== Énoncé 1 ==
Dans les entrées, recopie les lignes en substituant "mailbox" à "inbox", sans rien modifier d'autre : commence à la ligne qui contient "This screenshot has width=697, height=392." et arrête-toi après celle qui contient "click(255, 173)".

== Texte de la page ==
-=-=-
A peine renvoyé dans l'arène de la ville, rythmée par les klaxons des gens pressés, que j'avance dans un tumulte inhabituel. Un homme semble interpeller la foule avec son micro et une bonne « sono ». En m'approchant, j'ai été étonné de voir une femme, au milieu de la foule sans masque ! C'est une scène surréaliste. Elle ose se tenir là, seule, sans masque, au milieu d'une foule de policiers qui tentaient de fluidifier la circulation piétonne.
J'ai continué mon exploration urbaine parmi ces apprentis "gilets jaunes" pour me retrouver sur un carrefour intéressant alors que la tempête frappait la ville. Je ne connais toujours pas les raisons de ces protestations, mais une source proche du dossier m'a dit que beaucoup de ces rebelles étaient en fait payés pour être là et protester !
La neige a continué à tomber, donnant à Séoul un air de New York. Un peu plus et je me prenais pour Saul Leiter ! Le fier guerrier affronta les éléments. Toutes les villes sont belles sous la neige. Tout est beau sous la neige. Son dessin immaculé, la perfection mathématique de sa structure distillent des airs d'absolu.
-=-=-
== Données fournies ==

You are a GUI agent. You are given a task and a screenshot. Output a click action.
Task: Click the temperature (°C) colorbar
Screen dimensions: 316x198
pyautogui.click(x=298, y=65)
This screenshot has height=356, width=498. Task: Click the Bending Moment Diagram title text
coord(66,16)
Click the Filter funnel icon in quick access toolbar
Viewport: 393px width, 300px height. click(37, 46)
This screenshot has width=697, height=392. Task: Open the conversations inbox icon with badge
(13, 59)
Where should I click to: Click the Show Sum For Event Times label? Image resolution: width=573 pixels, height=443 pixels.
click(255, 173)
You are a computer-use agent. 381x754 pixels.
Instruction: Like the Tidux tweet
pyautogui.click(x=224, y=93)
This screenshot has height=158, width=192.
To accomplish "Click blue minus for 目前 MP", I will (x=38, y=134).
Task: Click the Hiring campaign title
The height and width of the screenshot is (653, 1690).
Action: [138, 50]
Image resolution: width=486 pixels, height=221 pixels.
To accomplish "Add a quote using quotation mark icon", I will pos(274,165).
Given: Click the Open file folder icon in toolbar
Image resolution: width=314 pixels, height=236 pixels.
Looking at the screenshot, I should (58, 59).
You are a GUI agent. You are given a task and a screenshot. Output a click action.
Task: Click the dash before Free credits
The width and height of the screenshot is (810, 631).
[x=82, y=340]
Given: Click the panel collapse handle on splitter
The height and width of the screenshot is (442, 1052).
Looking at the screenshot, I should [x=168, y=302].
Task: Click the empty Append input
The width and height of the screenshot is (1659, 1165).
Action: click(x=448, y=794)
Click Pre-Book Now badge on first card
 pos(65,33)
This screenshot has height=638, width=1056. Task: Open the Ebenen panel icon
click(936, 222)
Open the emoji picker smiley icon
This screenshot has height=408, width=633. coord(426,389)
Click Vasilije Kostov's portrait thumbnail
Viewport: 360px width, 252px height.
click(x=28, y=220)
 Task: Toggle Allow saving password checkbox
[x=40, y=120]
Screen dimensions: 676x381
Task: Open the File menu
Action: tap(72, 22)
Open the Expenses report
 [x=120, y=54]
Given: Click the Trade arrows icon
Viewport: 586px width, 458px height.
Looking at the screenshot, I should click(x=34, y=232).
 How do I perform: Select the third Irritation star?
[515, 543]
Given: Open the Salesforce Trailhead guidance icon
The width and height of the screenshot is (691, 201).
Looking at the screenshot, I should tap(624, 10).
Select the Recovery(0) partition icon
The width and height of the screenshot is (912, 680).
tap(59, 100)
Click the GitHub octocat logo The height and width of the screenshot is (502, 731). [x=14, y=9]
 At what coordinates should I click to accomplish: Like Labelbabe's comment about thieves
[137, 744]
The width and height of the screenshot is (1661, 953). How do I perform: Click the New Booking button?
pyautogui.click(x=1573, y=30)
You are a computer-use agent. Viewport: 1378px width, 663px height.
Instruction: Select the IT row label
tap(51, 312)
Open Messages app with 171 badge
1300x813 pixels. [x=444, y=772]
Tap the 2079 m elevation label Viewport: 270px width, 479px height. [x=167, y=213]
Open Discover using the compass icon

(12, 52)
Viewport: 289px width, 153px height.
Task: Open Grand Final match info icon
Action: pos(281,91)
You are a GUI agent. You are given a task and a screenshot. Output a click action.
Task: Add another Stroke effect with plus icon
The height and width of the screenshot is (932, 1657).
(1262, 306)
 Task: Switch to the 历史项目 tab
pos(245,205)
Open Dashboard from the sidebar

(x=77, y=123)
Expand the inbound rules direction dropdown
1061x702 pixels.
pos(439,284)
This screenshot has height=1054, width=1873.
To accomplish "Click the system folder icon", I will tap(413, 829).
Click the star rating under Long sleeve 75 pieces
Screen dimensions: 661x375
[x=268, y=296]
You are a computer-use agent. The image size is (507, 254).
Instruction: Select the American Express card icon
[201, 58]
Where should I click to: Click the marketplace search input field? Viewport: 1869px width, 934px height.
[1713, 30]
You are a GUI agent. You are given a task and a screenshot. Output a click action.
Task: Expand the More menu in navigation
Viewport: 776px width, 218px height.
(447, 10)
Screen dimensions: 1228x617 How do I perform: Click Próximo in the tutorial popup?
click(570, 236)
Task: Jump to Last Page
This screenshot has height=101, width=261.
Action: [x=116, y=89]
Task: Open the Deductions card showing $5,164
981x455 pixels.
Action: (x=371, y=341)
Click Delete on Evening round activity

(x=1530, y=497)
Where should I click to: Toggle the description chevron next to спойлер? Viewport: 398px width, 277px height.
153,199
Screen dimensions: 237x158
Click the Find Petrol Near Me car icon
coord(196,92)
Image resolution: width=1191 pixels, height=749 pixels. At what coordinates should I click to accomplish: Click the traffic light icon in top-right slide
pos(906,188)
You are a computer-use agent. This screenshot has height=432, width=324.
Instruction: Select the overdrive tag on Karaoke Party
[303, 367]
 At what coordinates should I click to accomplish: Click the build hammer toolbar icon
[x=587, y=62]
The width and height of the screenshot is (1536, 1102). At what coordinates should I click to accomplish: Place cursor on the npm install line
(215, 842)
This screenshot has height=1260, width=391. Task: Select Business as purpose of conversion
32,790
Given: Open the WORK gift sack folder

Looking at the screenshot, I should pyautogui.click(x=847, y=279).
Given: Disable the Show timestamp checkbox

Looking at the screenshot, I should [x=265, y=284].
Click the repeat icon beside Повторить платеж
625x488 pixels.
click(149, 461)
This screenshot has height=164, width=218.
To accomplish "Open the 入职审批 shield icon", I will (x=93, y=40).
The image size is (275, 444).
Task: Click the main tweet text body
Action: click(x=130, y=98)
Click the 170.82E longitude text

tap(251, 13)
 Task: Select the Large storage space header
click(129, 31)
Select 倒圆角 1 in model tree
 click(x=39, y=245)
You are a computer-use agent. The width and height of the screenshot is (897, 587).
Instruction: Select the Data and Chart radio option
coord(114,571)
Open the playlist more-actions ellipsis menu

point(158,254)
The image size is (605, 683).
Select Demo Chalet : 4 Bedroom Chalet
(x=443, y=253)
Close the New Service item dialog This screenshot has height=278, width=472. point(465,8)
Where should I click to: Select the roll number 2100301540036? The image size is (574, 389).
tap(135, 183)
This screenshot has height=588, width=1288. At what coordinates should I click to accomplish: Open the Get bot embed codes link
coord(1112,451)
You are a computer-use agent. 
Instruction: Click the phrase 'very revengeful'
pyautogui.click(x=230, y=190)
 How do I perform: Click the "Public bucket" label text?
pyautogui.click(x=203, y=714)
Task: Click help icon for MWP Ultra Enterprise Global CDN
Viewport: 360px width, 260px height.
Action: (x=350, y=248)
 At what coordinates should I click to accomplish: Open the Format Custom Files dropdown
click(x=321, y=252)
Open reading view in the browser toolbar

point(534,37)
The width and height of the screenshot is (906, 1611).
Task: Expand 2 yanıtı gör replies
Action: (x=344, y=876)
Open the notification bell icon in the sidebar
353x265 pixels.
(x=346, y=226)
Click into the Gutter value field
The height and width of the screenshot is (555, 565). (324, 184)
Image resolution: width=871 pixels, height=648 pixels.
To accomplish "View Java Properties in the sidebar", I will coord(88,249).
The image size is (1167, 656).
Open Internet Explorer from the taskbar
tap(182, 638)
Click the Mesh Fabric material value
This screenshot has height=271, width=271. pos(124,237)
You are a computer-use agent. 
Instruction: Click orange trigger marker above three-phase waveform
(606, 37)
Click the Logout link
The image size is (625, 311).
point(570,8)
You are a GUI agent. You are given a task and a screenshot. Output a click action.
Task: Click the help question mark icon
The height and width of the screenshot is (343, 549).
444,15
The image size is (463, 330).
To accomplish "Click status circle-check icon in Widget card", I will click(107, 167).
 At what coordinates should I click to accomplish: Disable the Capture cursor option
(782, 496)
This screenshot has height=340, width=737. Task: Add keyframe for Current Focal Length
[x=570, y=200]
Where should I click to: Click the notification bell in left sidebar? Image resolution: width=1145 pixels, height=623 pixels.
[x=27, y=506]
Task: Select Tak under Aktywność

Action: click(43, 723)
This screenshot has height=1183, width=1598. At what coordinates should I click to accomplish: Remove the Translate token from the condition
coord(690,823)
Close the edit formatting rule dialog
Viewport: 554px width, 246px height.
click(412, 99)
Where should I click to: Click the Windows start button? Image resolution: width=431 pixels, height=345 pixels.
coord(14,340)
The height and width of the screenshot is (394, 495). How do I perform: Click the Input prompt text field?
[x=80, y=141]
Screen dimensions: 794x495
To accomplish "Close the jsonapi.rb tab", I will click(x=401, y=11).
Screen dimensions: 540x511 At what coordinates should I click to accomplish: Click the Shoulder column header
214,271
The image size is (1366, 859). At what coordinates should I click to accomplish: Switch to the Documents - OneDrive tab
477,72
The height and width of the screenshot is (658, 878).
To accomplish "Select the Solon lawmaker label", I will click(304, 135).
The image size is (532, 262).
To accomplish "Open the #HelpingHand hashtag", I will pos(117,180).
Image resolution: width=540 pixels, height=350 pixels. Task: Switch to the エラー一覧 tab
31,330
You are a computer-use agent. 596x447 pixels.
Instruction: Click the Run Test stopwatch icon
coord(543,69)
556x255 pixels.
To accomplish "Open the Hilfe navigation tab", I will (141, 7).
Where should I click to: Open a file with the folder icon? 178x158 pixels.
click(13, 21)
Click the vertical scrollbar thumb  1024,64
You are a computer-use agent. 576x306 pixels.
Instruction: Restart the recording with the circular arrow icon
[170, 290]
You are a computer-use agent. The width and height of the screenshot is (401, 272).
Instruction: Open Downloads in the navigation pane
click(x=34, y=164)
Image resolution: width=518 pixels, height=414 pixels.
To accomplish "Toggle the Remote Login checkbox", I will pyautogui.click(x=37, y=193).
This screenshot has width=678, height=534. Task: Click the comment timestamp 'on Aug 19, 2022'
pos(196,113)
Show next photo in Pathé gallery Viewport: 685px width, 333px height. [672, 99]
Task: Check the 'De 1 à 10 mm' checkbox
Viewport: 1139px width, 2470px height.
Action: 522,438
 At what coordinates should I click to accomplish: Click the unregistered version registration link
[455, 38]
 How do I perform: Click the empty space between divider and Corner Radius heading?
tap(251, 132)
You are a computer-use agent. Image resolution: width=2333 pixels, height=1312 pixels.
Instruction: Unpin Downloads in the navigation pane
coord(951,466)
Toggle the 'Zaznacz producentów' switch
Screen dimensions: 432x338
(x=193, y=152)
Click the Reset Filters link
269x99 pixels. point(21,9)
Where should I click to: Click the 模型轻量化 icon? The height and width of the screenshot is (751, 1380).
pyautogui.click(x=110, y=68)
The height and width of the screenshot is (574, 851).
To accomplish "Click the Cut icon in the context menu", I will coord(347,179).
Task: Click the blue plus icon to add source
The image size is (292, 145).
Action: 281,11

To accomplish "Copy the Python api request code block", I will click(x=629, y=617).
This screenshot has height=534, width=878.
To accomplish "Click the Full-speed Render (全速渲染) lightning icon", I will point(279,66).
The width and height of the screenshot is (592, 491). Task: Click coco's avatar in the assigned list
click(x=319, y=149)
-=-=-
== Énoncé 2 ==
Dans le texte de la page, à quelle ville la neige donne-t-elle un air à Séoul ?

== Résultat 1 ==
This screenshot has width=697, height=392. Task: Open the conversations mailbox icon with badge
(13, 59)
Where should I click to: Click the Show Sum For Event Times label? Image resolution: width=573 pixels, height=443 pixels.
click(255, 173)

== Résultat 2 ==
À New York.